Published by the University of Queensland Press, it explores love, relationships and the impact of absence. Jean Harley – wife, mother, lover, dancer – is sunshine in the lives of those around her, but when tragedy strikes they are forced to continue without her. Despite a little unravelling and a few storms, Jean leaves a powerful legacy to abate them. I’ve heard it’s a tear-jerker

Heather is first and foremost a poet, with a number of sole and collaborative collections to her name, and her lyricism is reflected in her exquisite prose.  I recall Heather sharing an extract from the draft of this book last year at a reading with other poets, which has stayed with me, and Heather’s knack for scene-setting is like an intimacy shared, demonstrated by the excerpt she read yesterday from the chapter “Emotional Fishing”. Here’s a snapshot:

Charley sat as far back as he could, feeling out of place, though that was nothing new. His bald head shone under the fluoro lights and the back of his neck itched – an eczema problem that flared up when he was nervous. He kept smoothing his long beard to a point – another nervous tic.
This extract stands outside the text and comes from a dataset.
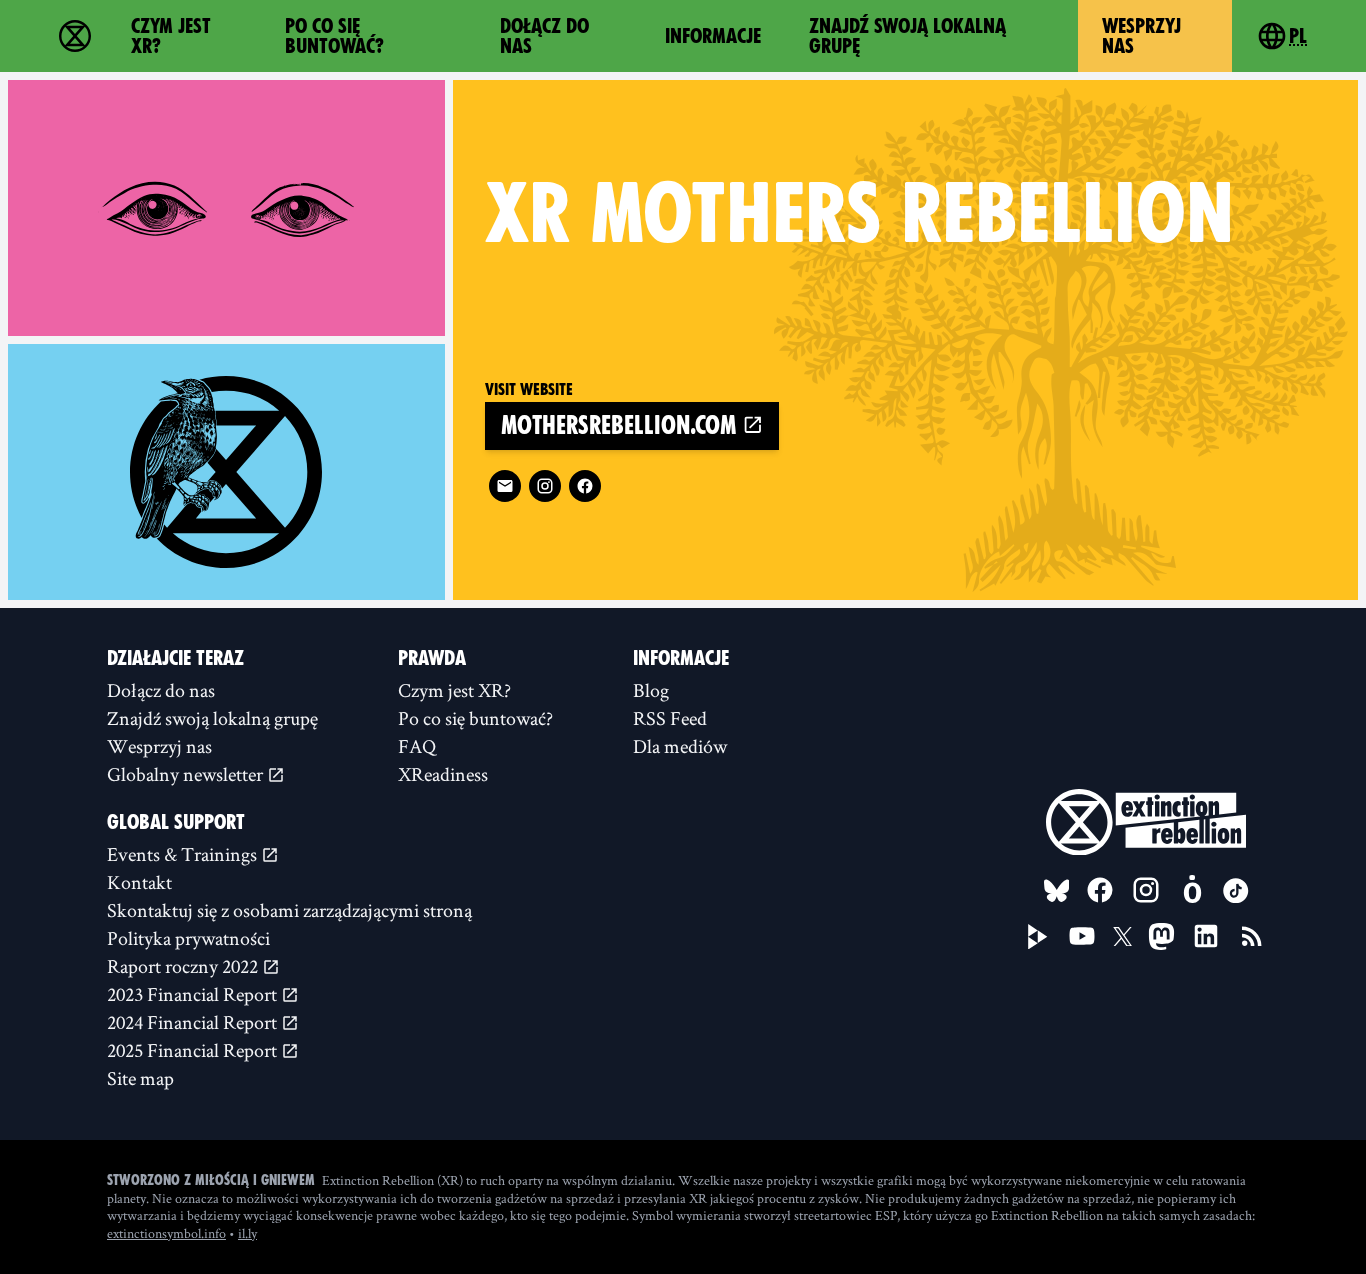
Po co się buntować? (334, 36)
One might think he was made of tougher stuff because if this was an eye-for-eye world, here was a man who’d seen things that should’ve blinded him, a man who’d done the sort of things people don’t talk about at the dinner table but read about in newspapers over breakfast…”

Quoted as being “a book to savour” by Hannah Kent, it’s clear this will be another stunning read from an extraordinarily talented writer. A visceral narrative with complex, relatable characters, Heather offers us a world to get lost in, absorb, making us ponder our place in our own.